April 25, 1861, Thursday.
Military Department of Washington –
Ten full days after calling for 75,000 volunteers, Abraham Lincoln grew despondent over the future of his presidency. To date, the Pennsylvania battalion and the Sixth Massachusetts’ represented the only accession of troops at the nation’s capital. Since their arrival nearly a week earlier, not a single man had come forward. Before the telegraph lines fell silent on Sunday, it was reported the Eighth Massachusetts’ and the Seventh New York were at Annapolis, and other regiments had departed New York City via the ocean route. Reinforcements were daily expected, yet, as the wait stretched into a second week the president began to entertain grave doubts. “Why don’t they come! Why don’t they come!” he pondered aloud, scanning the empty Potomac River for signs of the flotilla. During a visit to the Sixth Massachusetts’ on Wednesday he was the portrait of despair. “I don’t believe there is any North,” he told the volunteers. “The Seventh Regiment is a myth. Rhode Island is not in our geography any longer. You are the only Northern realities.”
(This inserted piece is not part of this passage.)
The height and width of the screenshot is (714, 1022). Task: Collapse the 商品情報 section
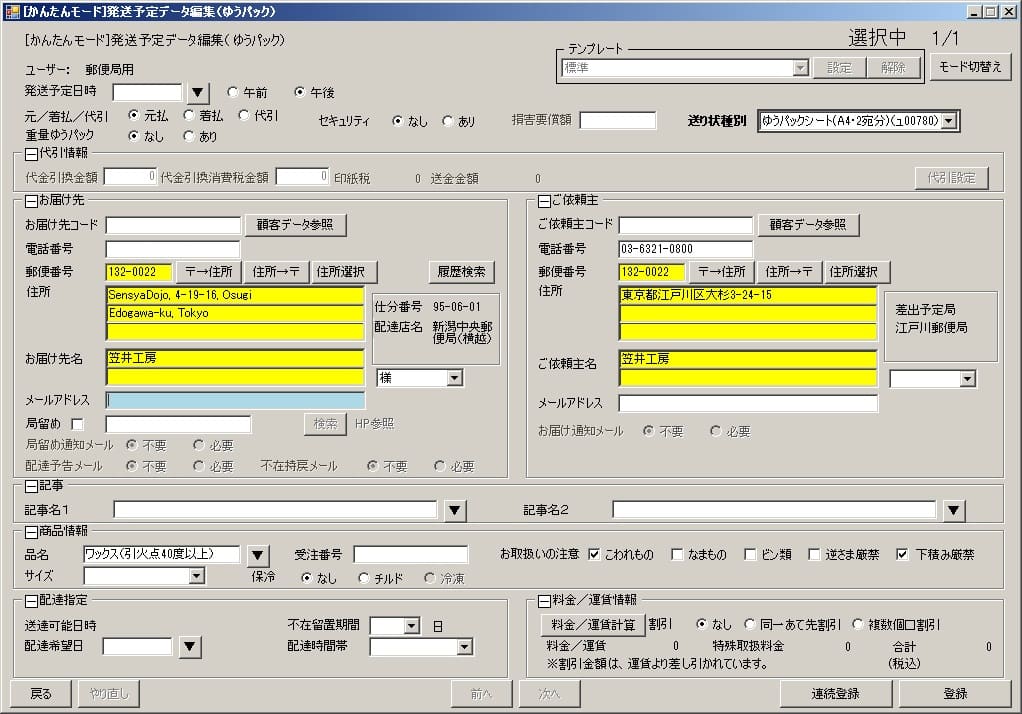click(x=31, y=531)
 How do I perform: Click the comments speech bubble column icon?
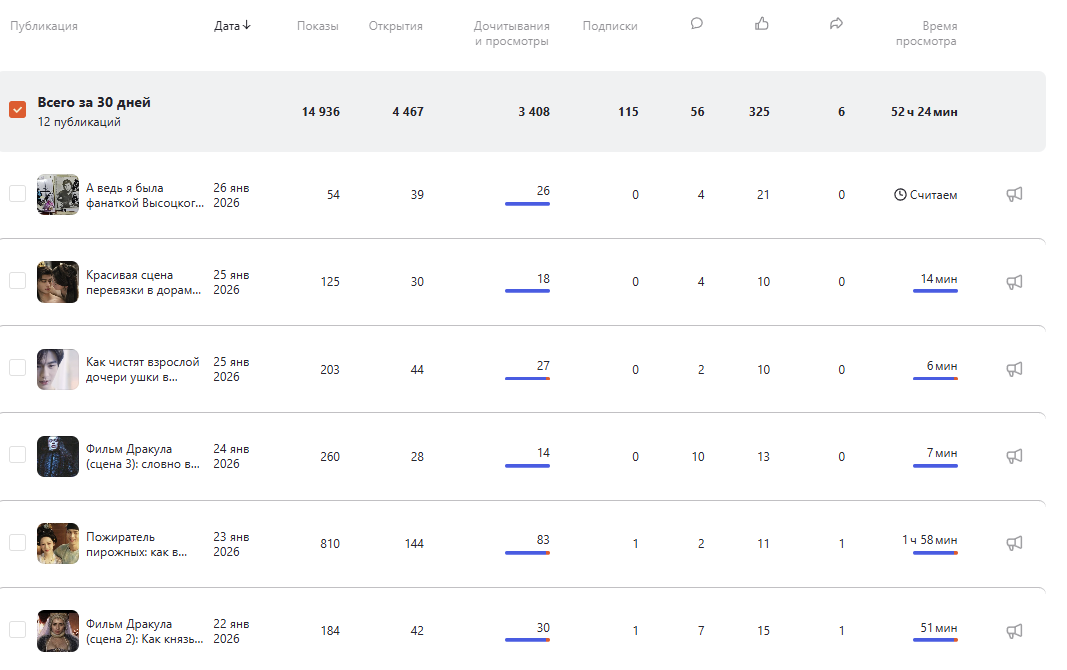697,25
The progress of troops forwarded from Philadelphia by General Patterson was slowed to a crawl by a myriad of problems. On Saturday, Patterson sent the Massachusetts and New York regiments by rail to Havre de Grace on the upper Chesapeake, where they were to hire steamboats to carry them on to Annapolis. Arriving at the port town, however, they found only one vessel on hand that was employable as a troop transport. The Eighth Massachusetts’ boarded the steamer; the Seventh New York would await its return, unless another means became available. The New Englander’s progress was further slowed upon reaching Annapolis, detained there for the better part of two days as their commander, militia general Benjamin Butler, wrangled with Governor Hicks for permission to land his troops at the state capital. The two leaders exchanged numerous correspondence; when the punctilios were at last resolved, and a toehold gained on Maryland’s “sacred soil”, Hicks discovered the general was not a man to mince words with. Butler, made more irascible than usual by the two-day confinement aboard ship, would tolerate no more impediments to his mission in the name of diplomatic decorum. The embattled governor was no match in their test of wills and wits – he already rued the day the bombastic Yankee came ashore.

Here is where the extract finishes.